A good place to learn more about tbr subject would be from www.fordstownerssa.co.za ( I know yours is not an ST) but youll get a more comprehensive answer there.

Be warned. They're not the friendliest bunch.

Reactions: Agree 1


----------



## VapeSnow

Yiannaki said:


> A good place to learn more about tbr subject would be from www.fordstownerssa.co.za ( I know yours is not an ST) but youll get a more comprehensive answer there.
> 
> Be warned. They're not the friendliest bunch.


Thx ill have a chat with them.

Reactions: Like 1


----------



## NickT

Don't wanna burst your bubble mate, but you're not going to get a lot of gains, if any.

Being normally aspirated, there's not a lot you can do. Who is going to remap your ECU? Or are you going to get a piggy back chip? As for exhausts, you could possibly import a Milltek exhaust and branches. The cost will be mental though.

Otherwise just go to your local Powerflow and get them to build one for you.
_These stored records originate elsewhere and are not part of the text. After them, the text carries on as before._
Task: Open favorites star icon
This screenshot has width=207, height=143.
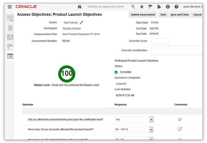Action: (x=142, y=7)
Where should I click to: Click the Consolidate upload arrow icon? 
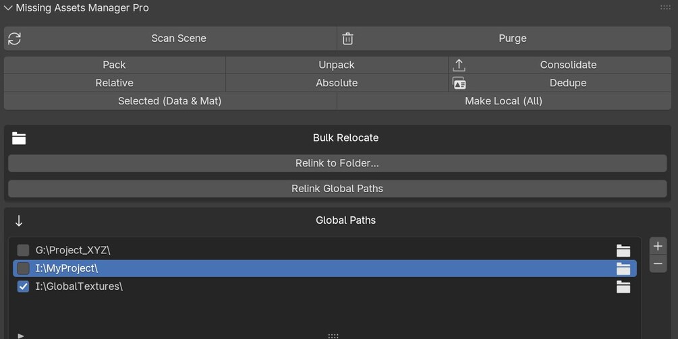pyautogui.click(x=459, y=65)
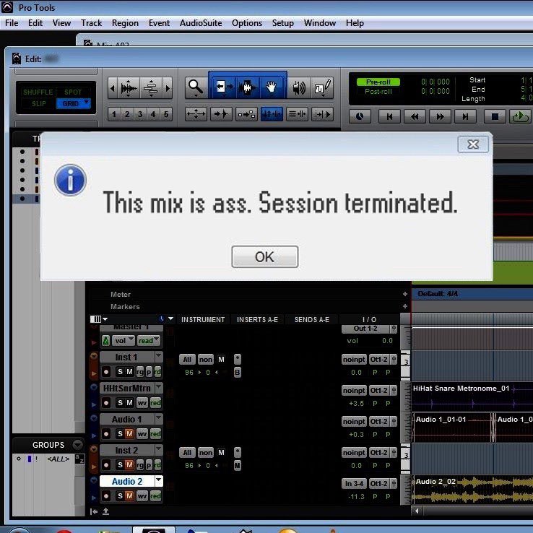The height and width of the screenshot is (533, 533).
Task: Open the Setup menu
Action: [x=282, y=23]
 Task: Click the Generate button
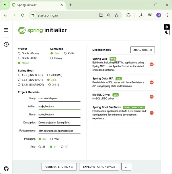coord(59,167)
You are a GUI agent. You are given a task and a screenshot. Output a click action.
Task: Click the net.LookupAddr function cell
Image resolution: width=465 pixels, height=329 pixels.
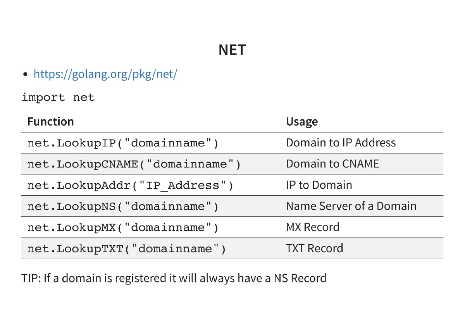click(130, 185)
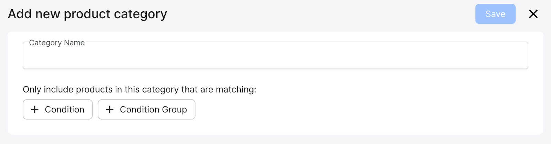Select the + Condition Group outlined button
551x144 pixels.
(146, 110)
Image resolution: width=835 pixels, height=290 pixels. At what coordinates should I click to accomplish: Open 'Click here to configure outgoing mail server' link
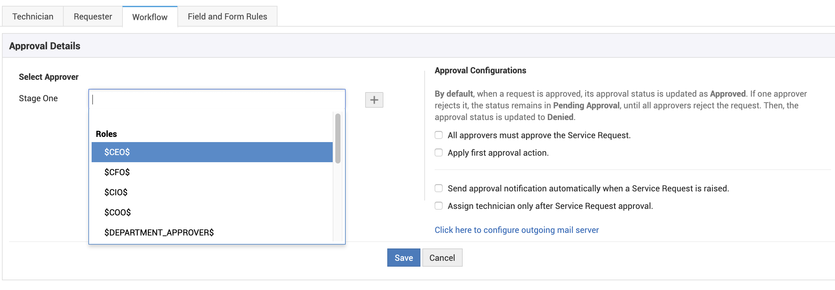click(517, 230)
I have the Mk6 Fiesta ST. WITH Cosworth 210 Cams, Cosworth inlet manifold, SWR branches, Full stainless Powerflow system, CAI induction, Jamsport Custom 210 map, Underdrive Pulley Kit and some other stuff, and even with all that, the gains don't nearly equal the costs.


----------



## VapeSnow

NickT said:


> Don't wanna burst your bubble mate, but you're not going to get a lot of gains, if any.
> 
> Being normally aspirated, there's not a lot you can do. Who is going to remap your ECU? Or are you going to get a piggy back chip? As for exhausts, you could possibly import a Milltek exhaust and branches. The cost will be mental though.
> 
> Otherwise just go to your local Powerflow and get them to build one for you.
> 
> I have the Mk6 Fiesta ST. WITH Cosworth 210 Cams, Cosworth inlet manifold, SWR branches, Full stainless Powerflow system, CAI induction, Jamsport Custom 210 map, Underdrive Pulley Kit and some other stuff, and even with all that, the gains don't nearly equal the costs.


Yes buddy i thought that is not going to give me a big jump. 

Yes i was looking at the powerflow for the sound and the dark artz ecu software. 

Tell me will this give me a jump or am i waisting my cash?


----------



## NickT

I think the ECU remap is a waste of cash. If they told you you're going to get awesome gains, they are straight out lying to you. The Powerflow system will definitely give you sound, and depending on how they build it, possibly slightly better throttle response. They actually rebuilt mine smaller than stock. 

Instead of the remap, look into getting a SRI or CAI from Motorcade, Carter or K&N. that will give more sound as well, and again, increase throttle response ever so slightly.

Reactions: Agree 1


----------



## VapeSnow

NickT said:


> I think the ECU remap is a waste of cash. If they told you you're going to get awesome gains, they are straight out lying to you. The Powerflow system will definitely give you sound, and depending on how they build it, possibly slightly better throttle response. They actually rebuilt mine smaller than stock.
> 
> Instead of the remap, look into getting a SRI or CAI from Motorcade, Carter or K&N. that will give more sound as well, and again, increase throttle response ever so slightly.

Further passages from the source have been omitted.